Merck to Work with UMC

News EditorCompany Announcement

Merck Animal Health (known as MSD Animal Health outside the USA and Canada) has announced a signed agreement with the Department of Medical Microbiology of the University Medical Center (UMC) Utrecht and the Faculty of Veterinary Medicine of Utrecht University to embark on the development of innovative vaccination strategies against bacterial udder infections (mastitis) in dairy cattle.

The project is titled “Evasion Molecules in Bovine Mastitis Vaccines” (EVAC) and its objective is to develop a series of vaccines against difficult to treat infections with certain bacteria known to cause bovine mastitis. Examples of such bacteria are Staphylococcus aureus, Streptococcus uberis and Escherichia coli. The EVAC project is part of the ALTANT (ALTernatives for ANTibiotics) program that is coordinated by Immuno Valley, a public-private research consortium. The program is funded by the Dutch Ministry of Economic Affairs, Agriculture & Innovation as well as by academic and industrial partners with the aim to generate knowledge and alternative tools that complement the available treatments to control infectious diseases in farm animals.

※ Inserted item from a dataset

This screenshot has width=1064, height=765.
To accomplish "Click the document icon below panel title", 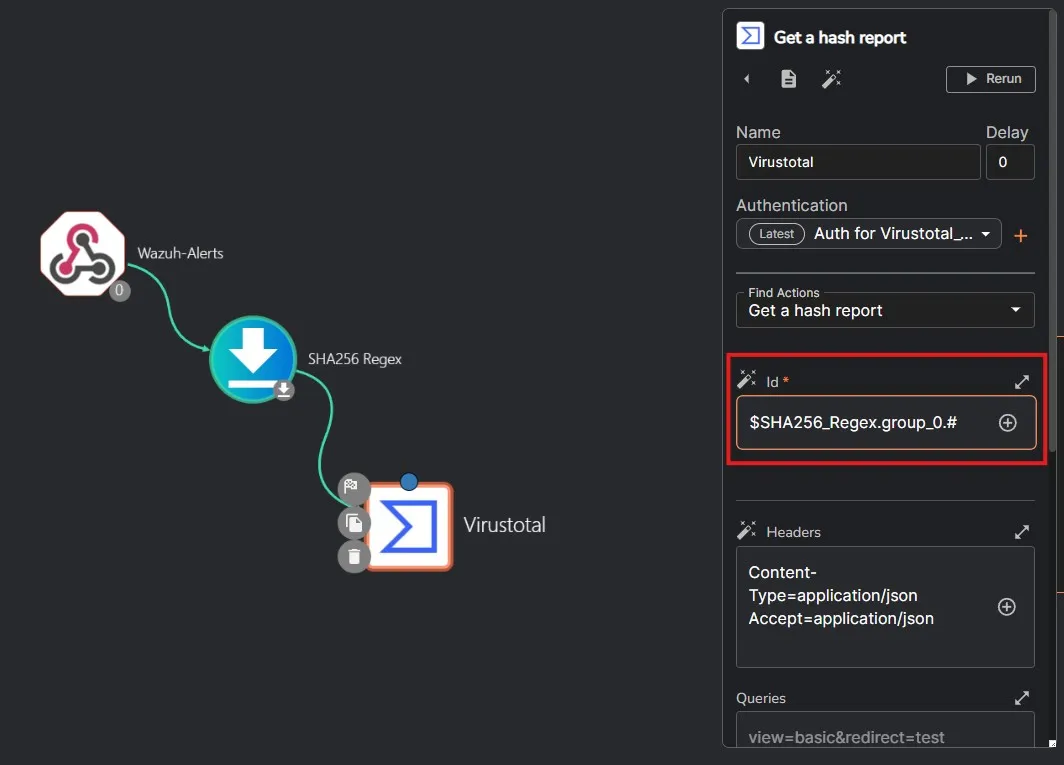I will [x=789, y=79].
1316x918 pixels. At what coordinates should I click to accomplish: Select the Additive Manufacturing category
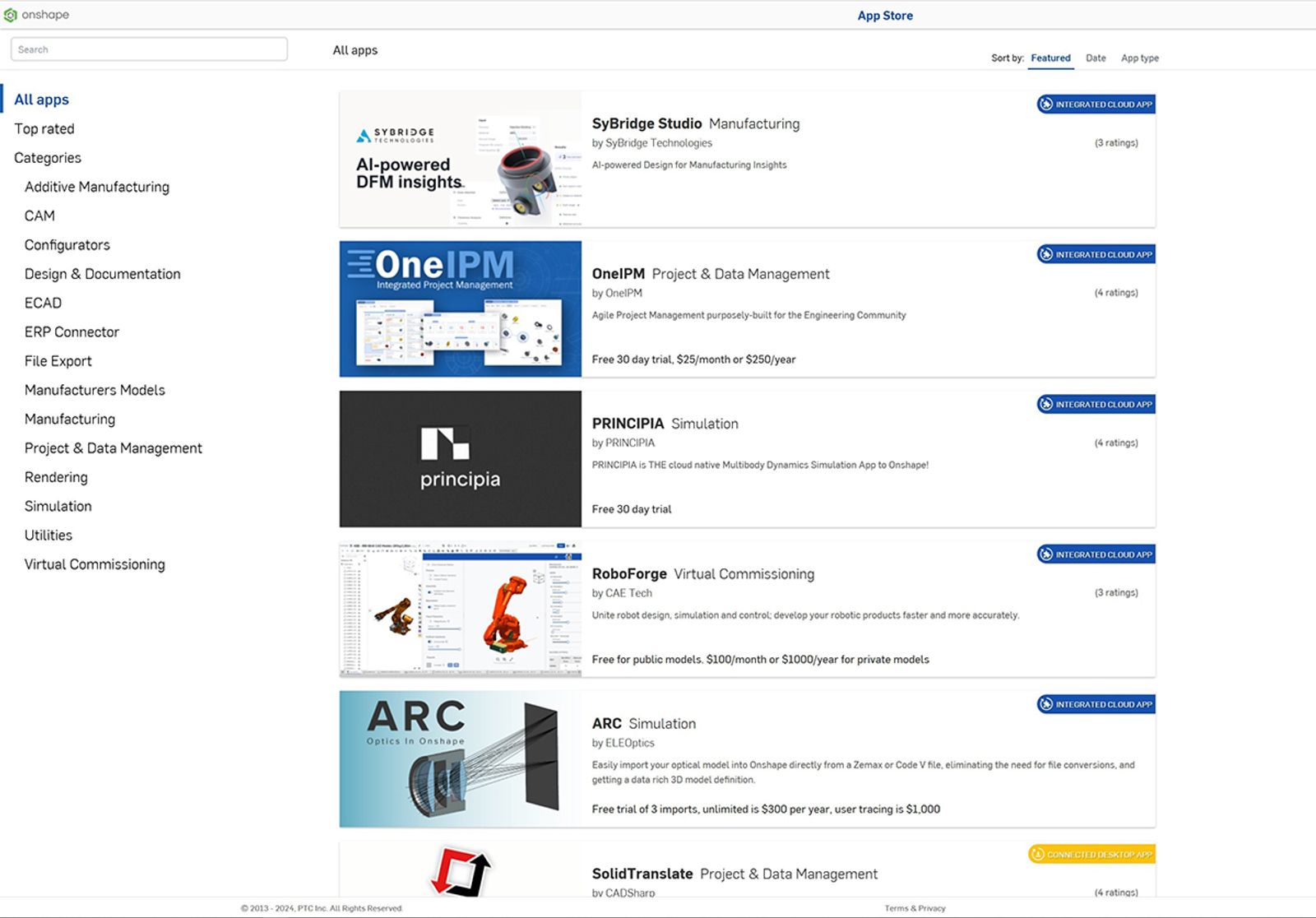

Dr. Paul Vermeij, senior project leader at Merck Animal Health’s Discovery & Technology Department in Boxmeer (the Netherlands) explains: “In the open innovation model as applied in the EVAC project, we are combining the veterinary vaccine expertise of Merck Animal Health with the knowledge on evasion molecules of the Department of Medical Microbiology at UMC Utrecht and the expertise on bovine immunology available at the Faculty of Veterinary Medicine at Utrecht University.”

“The technologies developed within the ALTANT program may result in an efficacious vaccine against bovine mastitis. In combination with our current therapeutic tools, it can result in unprecedented possibilities to control the disease. In addition to improvement of animal welfare and economic advantages for the farmer, such a vaccine can also contribute to a responsible use of antibiotics,” added Dr. Rene Aerts, vice-president Global Biologicals R&D at Merck Animal Health.